Take, for instance, the title track and lead single, the band’s only #1 hit in the U.S. “Invisible Touch” was inspired by Prince’s use of synthesizers and drum machines and provided the band with their most perfect pop moment. It resonated with young and older audiences, finding airtime on both MTV and VH1; the lo-fi video just showed Collins, Rutherford and Banks horsing around on a soundstage. If you loved them, it was a fun video. If you hated them, you’d probably roll your eyes.
The second single went a bit more adult contemporary, with the ballad “Throwing It All Away” (a #4 pop hit). While some felt that the song would have fit in on a Collins solo album (and maybe it would have), Rutherford actually wrote the lyrics. Teens and twenty-somethings, of course, enjoy a good breakup song, but “Throwing It All Away” lacks the drama of youth. “We cannot live together/We cannot live apart/And that’s the situation/I’ve known it from the start,” is the sound of a grownup relationship slowing to a halt. There’s a warmth there; it’s “Too bad it didn’t work out”; it’s “You messed up.” But it isn’t, “I hate you.”

Jobs |
**1)** In the passage on the Invisible Touch singles, who wrote the lyrics to "Throwing It All Away"?
**2)** Print the section of the passage on the Invisible Touch singles from "Take, for instance, the" to "roll your eyes.".
**3)** Carry on the passage about the Invisible Touch singles, starting right after its final sentence.
The material after this passage on the Invisible Touch singles stands apart from it.

Data provided |
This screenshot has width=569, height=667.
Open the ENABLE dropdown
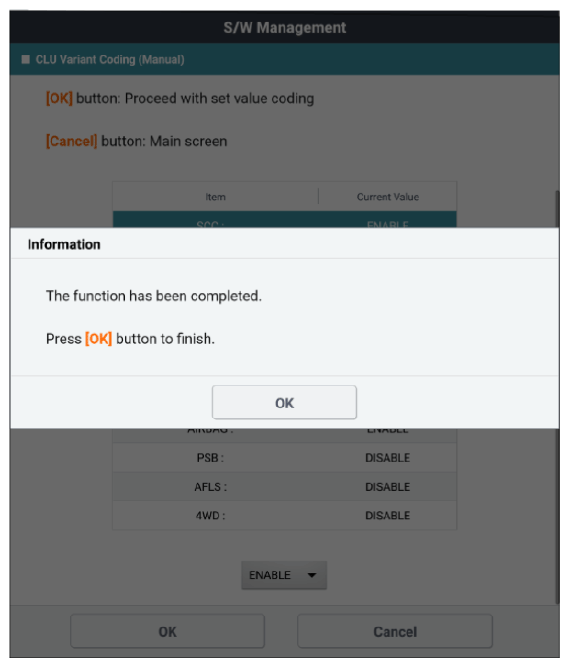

Answers to the tasks |
**1)** Rutherford wrote the lyrics.

**2)**
Take, for instance, the title track and lead single, the band’s only #1 hit in the U.S. “Invisible Touch” was inspired by Prince’s use of synthesizers and drum machines and provided the band with their most perfect pop moment. It resonated with young and older audiences, finding airtime on both MTV and VH1; the lo-fi video just showed Collins, Rutherford and Banks horsing around on a soundstage. If you loved them, it was a fun video. If you hated them, you’d probably roll your eyes.

**3)**
The next single and video would be far less stoic. “Land of Confusion” (another #4 hit) was an arena rocker which also featured Rutherford-penned lyrics that vaguely critiqued the state of the world. What made the song a classic, though, was the video directed by puppet makers from the British show Splitting Image, who parodied, among others, Ayatollah Khomeini, Mikhail Gorbachev and Muammar al-Gaddafi. Oh and also: the then-current President of the United States, Ronald Reagan. In a recent interview interview, Collins said, “It’s still relevant, wouldn’t it be great to do that with Donald Trump? He’s just crying out for it!”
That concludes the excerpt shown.